Items from a data source:
● ● ● ● ●

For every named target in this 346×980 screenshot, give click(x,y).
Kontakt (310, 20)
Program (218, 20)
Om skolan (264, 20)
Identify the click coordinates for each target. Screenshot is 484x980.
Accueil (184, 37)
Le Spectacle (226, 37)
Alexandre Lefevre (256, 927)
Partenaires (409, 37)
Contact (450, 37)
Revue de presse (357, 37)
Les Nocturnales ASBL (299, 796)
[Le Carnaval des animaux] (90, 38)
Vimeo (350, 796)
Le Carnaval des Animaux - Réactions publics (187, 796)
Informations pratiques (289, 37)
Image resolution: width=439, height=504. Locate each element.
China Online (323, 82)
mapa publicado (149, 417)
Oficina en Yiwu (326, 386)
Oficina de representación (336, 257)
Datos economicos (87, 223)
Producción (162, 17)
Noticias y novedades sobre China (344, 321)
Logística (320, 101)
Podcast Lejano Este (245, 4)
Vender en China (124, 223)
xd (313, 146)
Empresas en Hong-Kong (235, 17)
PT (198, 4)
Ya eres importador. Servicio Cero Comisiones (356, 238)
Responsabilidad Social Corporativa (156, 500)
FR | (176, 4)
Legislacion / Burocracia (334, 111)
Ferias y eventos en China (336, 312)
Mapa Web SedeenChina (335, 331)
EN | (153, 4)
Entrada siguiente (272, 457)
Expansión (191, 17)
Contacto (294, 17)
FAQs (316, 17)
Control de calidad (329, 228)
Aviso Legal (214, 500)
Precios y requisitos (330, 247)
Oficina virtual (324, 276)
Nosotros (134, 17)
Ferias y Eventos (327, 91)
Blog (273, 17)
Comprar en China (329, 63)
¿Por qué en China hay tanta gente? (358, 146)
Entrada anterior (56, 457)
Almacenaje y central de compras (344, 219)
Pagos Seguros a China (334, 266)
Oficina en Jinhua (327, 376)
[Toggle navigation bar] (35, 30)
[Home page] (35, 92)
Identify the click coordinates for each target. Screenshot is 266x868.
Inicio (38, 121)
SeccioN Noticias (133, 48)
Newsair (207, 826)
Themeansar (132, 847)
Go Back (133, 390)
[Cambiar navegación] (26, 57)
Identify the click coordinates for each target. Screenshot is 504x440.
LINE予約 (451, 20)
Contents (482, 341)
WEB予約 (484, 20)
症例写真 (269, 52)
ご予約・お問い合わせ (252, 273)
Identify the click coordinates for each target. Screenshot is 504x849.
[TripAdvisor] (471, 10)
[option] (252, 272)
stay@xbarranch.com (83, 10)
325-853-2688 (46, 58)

● ● ● ● ●

- _What the task requires_
Arrange the lines of the records above, from the first line through the line containing "[Le Carnaval des animaux] (90, 38)", as a Markdown table with the columns "Row" and "Line", leaving out any blank lines.

- _Solution for this task_
| Row | Line |
|---|---|
| 1 | For every named target in this 346×980 screenshot, give click(x,y). |
| 2 | Kontakt (310, 20) |
| 3 | Program (218, 20) |
| 4 | Om skolan (264, 20) |
| 5 | Identify the click coordinates for each target. Screenshot is 484x980. |
| 6 | Accueil (184, 37) |
| 7 | Le Spectacle (226, 37) |
| 8 | Alexandre Lefevre (256, 927) |
| 9 | Partenaires (409, 37) |
| 10 | Contact (450, 37) |
| 11 | Revue de presse (357, 37) |
| 12 | Les Nocturnales ASBL (299, 796) |
| 13 | [Le Carnaval des animaux] (90, 38) |